Mr. Shamoo - that is a very nice bass. Hmmm, let me guess, on a slider?


----------



## shamoo (Nov 20, 2007)

I caught this one on a Senko :shock:


----------



## Captain Ahab (Nov 20, 2007)

shamoo said:


> I caught this one on a Senko :shock:



Hey, you are working my side of the street :lol:


----------



## shamoo (Nov 20, 2007)

LOL :lol:


----------



## redbug (Nov 20, 2007)

nice fish and I'm diggin the dad your fishin out of


Wayne


----------



## shamoo (Nov 20, 2007)

Theres two chained to a tree, something they let stay at the lake, they have one that has a milk carton for a rear seat


----------



## little anth (Nov 20, 2007)

nice one thats the first post i remeber from u on the bb. :shock:


----------



## shamoo (Nov 20, 2007)

That was an incredable day my friend, I got pictures of a huge sunny my buddy caught that day also, it was like none stop.
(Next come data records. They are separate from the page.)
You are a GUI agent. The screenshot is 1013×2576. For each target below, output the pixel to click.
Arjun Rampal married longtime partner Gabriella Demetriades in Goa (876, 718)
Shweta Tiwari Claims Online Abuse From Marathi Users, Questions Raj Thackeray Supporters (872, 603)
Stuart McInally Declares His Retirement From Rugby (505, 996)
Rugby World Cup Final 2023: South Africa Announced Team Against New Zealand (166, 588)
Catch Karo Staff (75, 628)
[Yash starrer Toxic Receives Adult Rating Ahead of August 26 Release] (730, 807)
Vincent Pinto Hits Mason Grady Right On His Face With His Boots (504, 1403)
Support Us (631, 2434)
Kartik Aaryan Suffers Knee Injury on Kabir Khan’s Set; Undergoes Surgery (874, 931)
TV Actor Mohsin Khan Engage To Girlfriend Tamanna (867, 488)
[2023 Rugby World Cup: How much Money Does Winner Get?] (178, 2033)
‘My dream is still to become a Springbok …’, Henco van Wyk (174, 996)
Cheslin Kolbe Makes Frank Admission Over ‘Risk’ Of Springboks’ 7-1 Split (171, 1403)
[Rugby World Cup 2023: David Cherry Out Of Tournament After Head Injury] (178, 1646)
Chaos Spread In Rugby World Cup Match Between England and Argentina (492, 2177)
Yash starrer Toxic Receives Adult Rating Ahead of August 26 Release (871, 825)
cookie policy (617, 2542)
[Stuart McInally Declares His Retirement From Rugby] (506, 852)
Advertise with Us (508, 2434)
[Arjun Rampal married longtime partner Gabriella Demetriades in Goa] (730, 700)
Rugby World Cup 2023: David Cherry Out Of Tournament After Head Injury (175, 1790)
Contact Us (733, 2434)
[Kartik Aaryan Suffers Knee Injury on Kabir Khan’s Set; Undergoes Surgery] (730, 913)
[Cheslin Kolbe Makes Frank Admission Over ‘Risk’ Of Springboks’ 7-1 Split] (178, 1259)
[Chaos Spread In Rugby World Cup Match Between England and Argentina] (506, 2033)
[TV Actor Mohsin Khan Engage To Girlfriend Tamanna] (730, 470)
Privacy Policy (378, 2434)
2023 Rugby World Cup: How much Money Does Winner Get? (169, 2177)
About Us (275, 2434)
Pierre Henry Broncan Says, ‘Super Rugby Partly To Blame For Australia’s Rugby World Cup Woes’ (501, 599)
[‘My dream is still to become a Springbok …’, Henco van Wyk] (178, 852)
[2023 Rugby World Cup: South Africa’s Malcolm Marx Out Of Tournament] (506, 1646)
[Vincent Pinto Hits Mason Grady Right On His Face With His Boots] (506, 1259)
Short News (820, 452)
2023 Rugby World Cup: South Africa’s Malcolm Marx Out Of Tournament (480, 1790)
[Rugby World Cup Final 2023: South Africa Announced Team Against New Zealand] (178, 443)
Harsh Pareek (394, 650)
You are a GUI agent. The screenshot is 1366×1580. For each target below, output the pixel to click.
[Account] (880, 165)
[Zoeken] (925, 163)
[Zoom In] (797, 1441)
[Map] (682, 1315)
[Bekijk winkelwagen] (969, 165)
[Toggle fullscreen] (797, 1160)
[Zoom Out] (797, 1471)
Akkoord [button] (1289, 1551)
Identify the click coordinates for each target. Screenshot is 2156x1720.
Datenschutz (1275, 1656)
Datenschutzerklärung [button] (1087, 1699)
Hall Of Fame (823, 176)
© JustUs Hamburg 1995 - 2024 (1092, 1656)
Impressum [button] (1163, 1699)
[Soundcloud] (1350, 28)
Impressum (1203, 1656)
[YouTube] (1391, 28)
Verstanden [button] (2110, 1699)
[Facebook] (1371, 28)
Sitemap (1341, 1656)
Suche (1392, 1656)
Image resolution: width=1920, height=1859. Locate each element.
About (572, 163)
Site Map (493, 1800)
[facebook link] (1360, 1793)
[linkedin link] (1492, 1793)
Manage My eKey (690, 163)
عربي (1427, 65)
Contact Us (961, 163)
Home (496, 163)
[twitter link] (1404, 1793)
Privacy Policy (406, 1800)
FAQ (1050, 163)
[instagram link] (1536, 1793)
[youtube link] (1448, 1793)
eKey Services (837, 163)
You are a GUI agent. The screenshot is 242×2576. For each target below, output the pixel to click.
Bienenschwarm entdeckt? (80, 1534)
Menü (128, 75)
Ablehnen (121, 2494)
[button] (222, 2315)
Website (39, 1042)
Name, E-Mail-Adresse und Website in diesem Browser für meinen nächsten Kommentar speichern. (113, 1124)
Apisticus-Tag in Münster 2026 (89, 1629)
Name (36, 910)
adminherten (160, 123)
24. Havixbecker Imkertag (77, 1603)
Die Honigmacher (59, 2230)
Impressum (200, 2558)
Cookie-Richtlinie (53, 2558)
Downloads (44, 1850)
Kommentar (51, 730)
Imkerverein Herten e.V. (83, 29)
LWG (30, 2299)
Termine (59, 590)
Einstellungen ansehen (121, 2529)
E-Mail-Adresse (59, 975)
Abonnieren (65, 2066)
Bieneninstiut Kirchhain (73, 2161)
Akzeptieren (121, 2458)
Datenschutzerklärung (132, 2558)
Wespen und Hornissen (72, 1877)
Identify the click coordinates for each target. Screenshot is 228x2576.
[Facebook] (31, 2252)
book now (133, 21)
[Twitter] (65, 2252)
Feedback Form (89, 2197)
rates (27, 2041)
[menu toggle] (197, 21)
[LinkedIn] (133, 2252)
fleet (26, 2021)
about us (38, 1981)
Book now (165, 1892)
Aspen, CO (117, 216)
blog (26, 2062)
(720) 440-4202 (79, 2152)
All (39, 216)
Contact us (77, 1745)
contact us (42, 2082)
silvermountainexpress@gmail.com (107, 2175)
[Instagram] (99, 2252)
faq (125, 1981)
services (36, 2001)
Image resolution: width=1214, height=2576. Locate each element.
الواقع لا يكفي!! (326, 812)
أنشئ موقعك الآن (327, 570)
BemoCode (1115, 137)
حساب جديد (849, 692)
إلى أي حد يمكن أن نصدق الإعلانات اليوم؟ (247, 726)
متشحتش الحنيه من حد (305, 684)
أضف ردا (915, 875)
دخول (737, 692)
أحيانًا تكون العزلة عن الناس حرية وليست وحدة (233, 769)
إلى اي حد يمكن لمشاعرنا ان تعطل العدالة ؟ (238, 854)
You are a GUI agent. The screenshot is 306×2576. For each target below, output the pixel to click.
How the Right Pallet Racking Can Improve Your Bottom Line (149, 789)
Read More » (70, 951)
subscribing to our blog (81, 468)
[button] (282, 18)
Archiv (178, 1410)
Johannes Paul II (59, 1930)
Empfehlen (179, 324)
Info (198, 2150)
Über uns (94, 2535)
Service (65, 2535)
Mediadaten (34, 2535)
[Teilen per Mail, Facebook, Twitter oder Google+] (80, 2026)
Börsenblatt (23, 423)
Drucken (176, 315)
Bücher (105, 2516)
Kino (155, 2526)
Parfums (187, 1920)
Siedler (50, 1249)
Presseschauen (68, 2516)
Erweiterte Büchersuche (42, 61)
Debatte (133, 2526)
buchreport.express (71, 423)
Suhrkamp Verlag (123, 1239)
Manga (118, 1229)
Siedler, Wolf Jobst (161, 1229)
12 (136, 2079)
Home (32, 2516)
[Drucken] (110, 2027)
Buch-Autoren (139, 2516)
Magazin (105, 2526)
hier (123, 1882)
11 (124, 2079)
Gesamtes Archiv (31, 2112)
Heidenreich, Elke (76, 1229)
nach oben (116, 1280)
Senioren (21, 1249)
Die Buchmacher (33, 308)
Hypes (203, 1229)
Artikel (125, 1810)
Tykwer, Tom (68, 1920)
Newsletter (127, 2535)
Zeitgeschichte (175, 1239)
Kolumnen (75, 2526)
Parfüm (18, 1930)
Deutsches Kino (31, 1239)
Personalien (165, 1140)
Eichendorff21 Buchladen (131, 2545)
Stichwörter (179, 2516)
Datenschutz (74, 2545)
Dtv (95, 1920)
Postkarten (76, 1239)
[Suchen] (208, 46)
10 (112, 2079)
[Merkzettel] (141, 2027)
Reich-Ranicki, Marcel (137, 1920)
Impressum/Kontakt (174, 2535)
I dont think I'll have another day like that in my life. if I get an invite back, I certainly will try to duplicate it.


----------



## SMDave (Nov 20, 2007)

Here are a few from me: Jersey Bass!











Certainly not my biggest, but up there. The last pic of me in the grey sweatshirt was taken a couple years ago when my hair was out of control.


----------



## Jim (Nov 21, 2007)

Loving the crawdad too. Nice fish Mr Shamoo.


----------